§ **Source extract**
···

PhD topics & MSc projects
PhD topics & MSc projects
PhD topics
I’m always looking for potential PhD candidates. Funding nowadays is always difficult to find, but the search for a PhD should always start with a topic that is fascinating, before we dive into funding opportunities. The examples below are PhD topic “prototypes”. I prefer to tailor projects to the knowledge and interest of candidates, as long as they align with my own research interest. Typically, I also aim for PhD topics that align with major research projects, as it makes it easier to embed students into existing teams such that they acquire professional skills around team work and collaboration “on the fly”. Therefore, the descriptions below are just kind of an inspiration or a starting point before we flesh out your individual PhD project.
Higher-dimensional PDE solvers
Almost all mainstream PDE solvers in my work are 2d or 3d (with a few exceptions). However, a lot of the problems of people using my code are somehow higher-dimensional. The prime example is solvers where we don’t know some parameters precisely. In this case, the thing most people do is to repeatedly run simulations with varying parameters to match the outcomes they are after. Within optimisation cycles, this is a forward cycle. Within a Bayesian framework, they would probably run multiple forward solves for different parameters in parallel. All codes in the field to some degree follow this approach.

···

§ **Dataset content**
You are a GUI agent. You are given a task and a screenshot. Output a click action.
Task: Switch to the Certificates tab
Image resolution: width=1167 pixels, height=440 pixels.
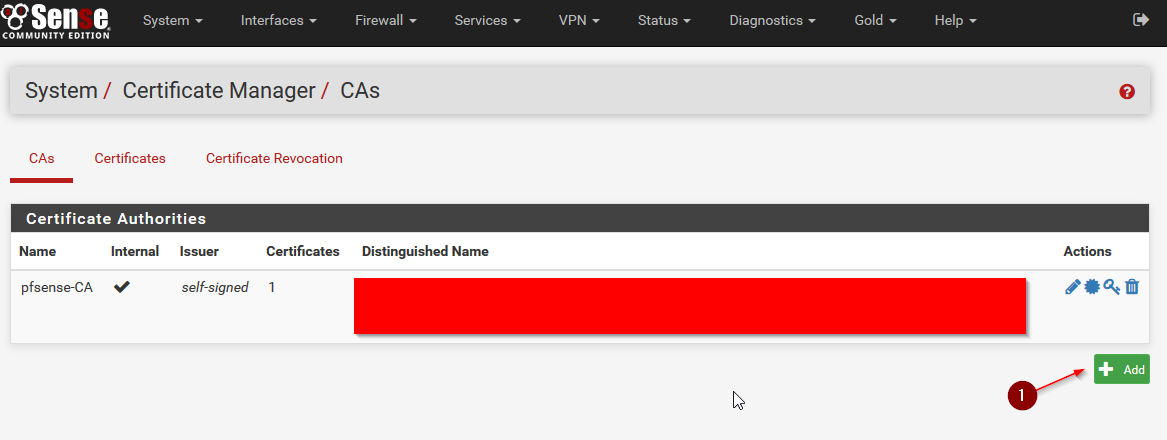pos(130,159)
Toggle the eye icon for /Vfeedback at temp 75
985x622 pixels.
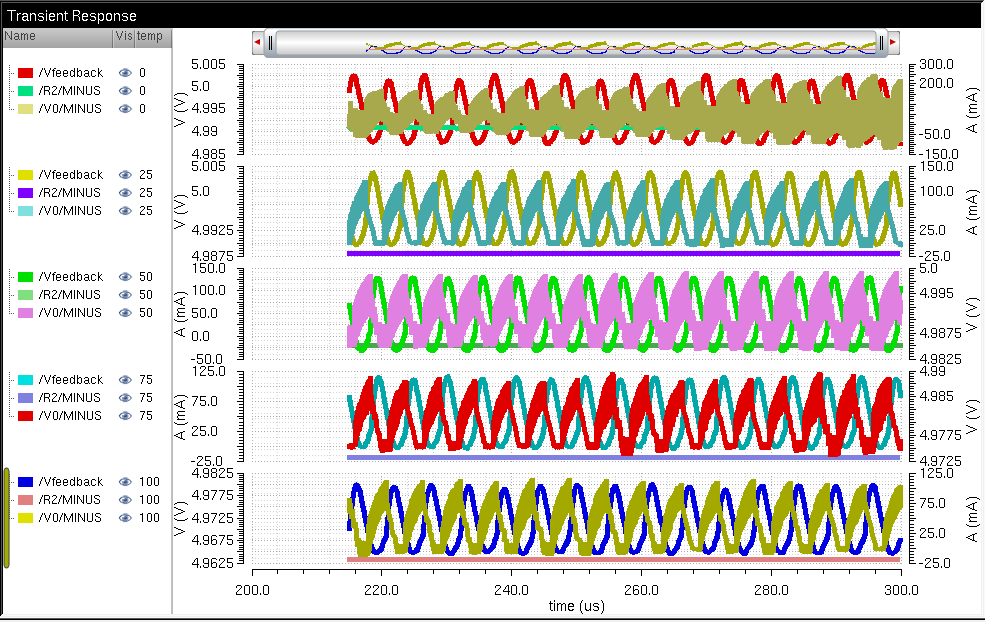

···

§ **Exercise set**
[a] Reproduce the PhD topics page word for word, starting at "Higher-dimensional PDE solvers" and ending at "follow this approach.".
[b] Condense the paragraph of the PhD topics page that begins "Almost all mainstream PDE solvers" into a bulleted list that keeps its main facts.
The data shown with this page was taken from a separate source.

§ **Answers for this exercise**
[a]
Higher-dimensional PDE solvers
Almost all mainstream PDE solvers in my work are 2d or 3d (with a few exceptions). However, a lot of the problems of people using my code are somehow higher-dimensional. The prime example is solvers where we don’t know some parameters precisely. In this case, the thing most people do is to repeatedly run simulations with varying parameters to match the outcomes they are after. Within optimisation cycles, this is a forward cycle. Within a Bayesian framework, they would probably run multiple forward solves for different parameters in parallel. All codes in the field to some degree follow this approach.

[b]
- Almost all of my mainstream PDE solvers are 2d or 3d, with a few exceptions.
- Many problems faced by people using my code are higher-dimensional. The prime example is solvers whose parameters are not known precisely.
- Most people in that case run simulations repeatedly with varying parameters until they match the outcomes they want. Within optimization cycles, this is a forward cycle.
- In a Bayesian framework, they would probably run multiple forward solves for different parameters in parallel.
- All codes in the field follow this approach to some degree.